Reproduce the listing below in full and without alteration, apart from its pictures.
===== SUPPLIED DATA
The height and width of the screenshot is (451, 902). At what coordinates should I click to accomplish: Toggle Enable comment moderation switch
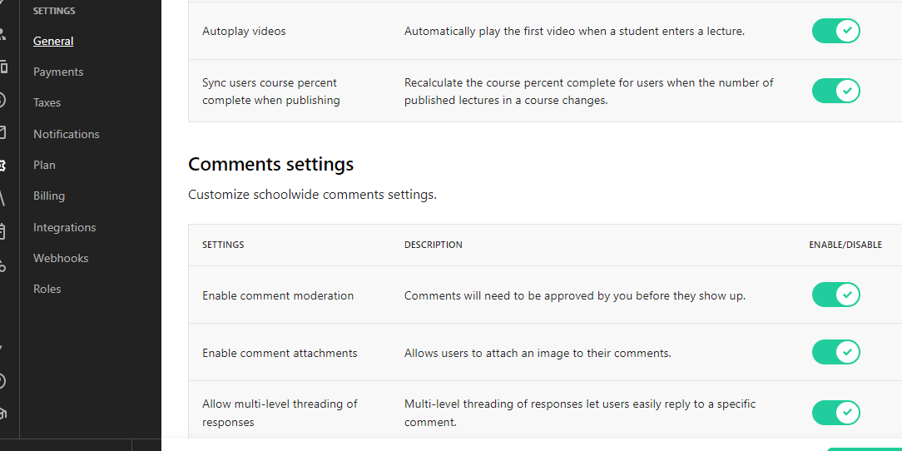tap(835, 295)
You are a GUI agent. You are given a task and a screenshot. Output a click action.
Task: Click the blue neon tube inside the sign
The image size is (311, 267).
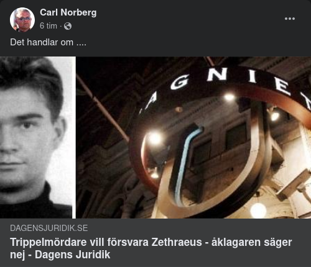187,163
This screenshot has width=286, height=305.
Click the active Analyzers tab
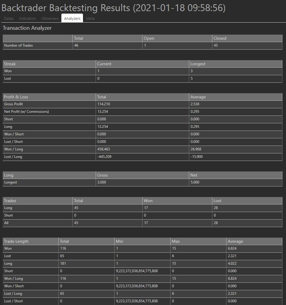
==========
REPLY TO THE TASK:
The height and width of the screenshot is (451, 902). At what coordinates should I click to accomplish: Toggle Enable comment moderation switch
tap(835, 295)
You are a GUI agent. You are given a task and a screenshot. Output a click action.
Task: Click the blue neon tube inside the sign
The image size is (311, 267).
187,163
This screenshot has width=286, height=305.
Click the active Analyzers tab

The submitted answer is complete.